Not wanting to portray himself as a martyr for the arts, Sonny deflects the scrutiny on him and adds, “It wasn’t just my book. I think it was also Jeremy Tiang’s book. It had the same issues, it got its grant pulled for content.
“At that time, I felt it’s better not to have to worry about that aspect.”
Three years after Sonny decided to return NAC’s grant for his second book, he declares he has no regrets.
“But I do still wish that there were more open conversations with NAC,” he stresses. “I think that NAC as a whole should be run independent of ruling party interests. It’s still seen as a stat board, and the idea that the government and the PAP are really inextricably intertwined is an issue.
Sonny is alluding to the fact that NAC tends to reject funding applications from projects that are critical of the government—in essence, the PAP, for all of Singapore’s modern history.
The defence that the Ministry of Culture, Community and Youth (under which purview the NAC operates) trots out is that “it also needs to take into account the views and concerns of the public at large, due to its role as a public institution”, especially because public institutions are funded by public monies. Therefore, “the government also sees the arts as a way to engage the community and build a stronger sense of national identity.”
Sonny is not convinced: “There’s an easy argument against that. 40% of Singaporeans didn’t vote for the PAP, so why don’t you just give 40% of the money to ‘anti-government’ projects?”
It’s clear from his responses that Sonny believes that art should not be subjected to the panoptic gaze of the state.
Roleplaying as an NAC director wrapped in a locally designed cheongsam, and who believes that the function of art is to further happiness, prosperity, and progress for our nation, I boom at Sonny: Why is freedom of expression so important to stubborn artist-types like yourself?
“Cherian, in his book Red Lines, will argue that [the ability to draw satirical cartoons without invoking censure or the censors] is a good signifier of how free a country is … In an ideal liberal society you should be able to disagree with a cartoon but acknowledge that it’s well done, clever, or funny, without taking offence or getting it banned,” Sonny answers.
“The government has always taken the line that you shouldn’t mock or caricature local politicians. So you can do Mahathir, you can do Reagan, Thatcher, whatever, but don’t mock our leaders. They have this idea that [such portrayals] will erode their authority and affect their leadership.
“It’s like in China now. Xi Jinping doesn’t like the Pooh bear.”
Even though Sonny lauds social media for allowing the proliferation of political cartoons in Singapore—there’s “less gatekeeping than in ST or anywhere else”—he is cautious about celebrating it as a paradigm shift.
With the advent of social media, the barriers to publication have changed. But—like in China—the regime has not.
“That’s why traditionally, we have a lack of political cartooning here,” Sonny surmises.
Despite Sonny’s interest in the interaction between art and politics, he is not dogmatic about the role of art. When I ask if he views art as having a responsibility to challenge power and provide alternative viewpoints, he protests flatly: “No, I wouldn’t go that far.”

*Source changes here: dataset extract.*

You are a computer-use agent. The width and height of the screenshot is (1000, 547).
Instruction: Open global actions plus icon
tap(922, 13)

Art can be pro-system, says Sonny. After all, if we serve as gatekeepers to the world of art, we will, ironically, be replicating structures that dispossess the poor while enriching the privileged and powerful.
“I do [political art] because it’s my interest. But if someone has no interest in it, you can’t say they’re not doing art,” Sonny reiterates. “They’re not doing political art, for sure. They’re not doing the kind of art that you and I might like. But it might appeal to other people.

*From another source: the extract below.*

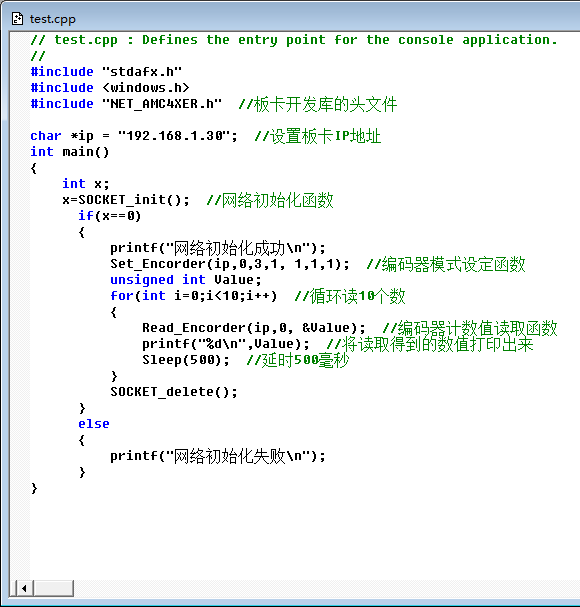Click the SOCKET_init() call line
580x607 pixels.
point(126,200)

“Like … A Michael Bay movie,” Sonny offers as an example, before realising his mistake.
“Maybe that’s not art,” he says amidst our laughter, “but I’m sure there are good adventure stories that are not Michael-Bay bad, not political, and still good.
“Art is more open than that.”
The closed framework within which art in Singapore operates, however, has created conditions that allow only certain types of artist and art to thrive or simply exist. At the most fundamental, it’s a numbers game. As Sonny mentioned earlier in our interview, Singapore does not have a critical mass of people who regularly consume—and pay for—art, so being an artist in Singapore is especially tough, financially speaking.

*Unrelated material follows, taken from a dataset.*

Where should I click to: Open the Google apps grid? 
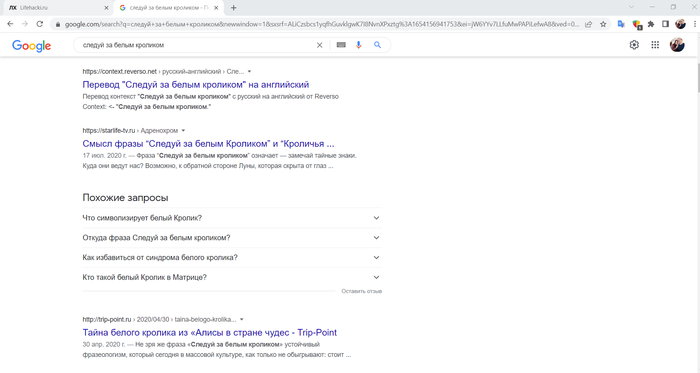tap(655, 45)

To Sonny, this has led to a worrying trend in which only art funded by NAC, or art by artists from “at least middle-class backgrounds”, finds expression. These two factors preclude people belonging to lower-income backgrounds from being in the arts.
Sonny speculates: “Maybe people who are in that lower income group are the most willing or have the most reason to critique the system. But they can’t get grants for that, and they can’t take a financial risk because they have to worry about feeding their parents and themselves. So there is a danger where we end up losing those voices.”
Liquid City, an anthology of Southeast Asian comics edited by Sonny, is his attempt at carving out a space for suppressed voices to speak.
Another is New Naratif, an online publication on socio-political affairs co-founded in 2017 by Sonny, Kirsten Han, and Thum Ping Tjin (PJ), whom Sonny met while conducting research for Charlie Chan.
Sonny envisioned New Naratif as an online, medium-agnostic version of Liquid City: “In the beginning, I was interested in New Naratif as a general platform. I was hoping that it’d be a lot of comics, a lot of videos, and music even …
“I think the political side was more PJ and Kirsten’s angle. PJ’s main frame of reference [for the direction New Naratif could take with art] was The Nib, a platform that does mostly politically inclined cartoons and good explainers.”
But, as Sonny pointed out, his views on art are not doctrinal. He believes that all art, whether of political bent or not, deserves to be spotlighted.
Yet, in its current incarnation, New Naratif seems less like a platform for art than activism. Sonny’s “About” section is scrubbed clean of any mention of his co-founder status. In fact, if it weren’t for New Naratif’s republication of Sonny’s comics, I would be hard pressed finding traces of his fingerprints on the site.
Sonny clarifies that he had the freedom to bring New Naratif where he wanted it to go; it didn’t arrive at his imagined destination purely because he “didn’t have the bandwidth to push for his vision.”
“To be involved in New Naratif is a full-time thing. You have to devote the kind of time and energy that PJ and Kirsten put into it. And even Kirsten has left as Editor-in-Chief because she wanted to do her own writing,’ he explains.
“I’m not involved in the day-to-day decisions anymore. I’m more focused on my own projects … My link now is just sometimes contributing art to them.”
With a sheepish smile, Sonny admits that he doesn’t even read New Naratif daily—nor any particular news site, for that matter. So he “has no idea what is happening with the recent PJ thing”.
“I’ve been busy packing, moving … my personal life and projects have taken over of late,” Sonny concludes.
Coming from anyone else more well versed in the world of public relations—e.g. an influencer with an alliterative name or a YouTuber who makes videos about the three types of Singaporean students—I would have seen these pronouncements as smoke and mirrors.
But Sonny seems, to me, to care little about public perception, instead devoting most of his attention to his art and his family. (Sonny chose Jalan Batu as the location for his new studio because it’s located near his old one at Goodman Arts Centre, from which his father would walk home in the evening whenever he visited Sonny; after our interview, he went on an IKEA shopping trip with his mum.)
Even the fact that he is Singapore’s most decorated cartoonist doesn’t seem to leave an impression on him.
When asked what he thinks his role is in the local comics scene, he ponders: “My role ah?”
“To draw comics lor,” he replies, then bursts out laughing, as if that were the most confounding question anyone has ever asked him.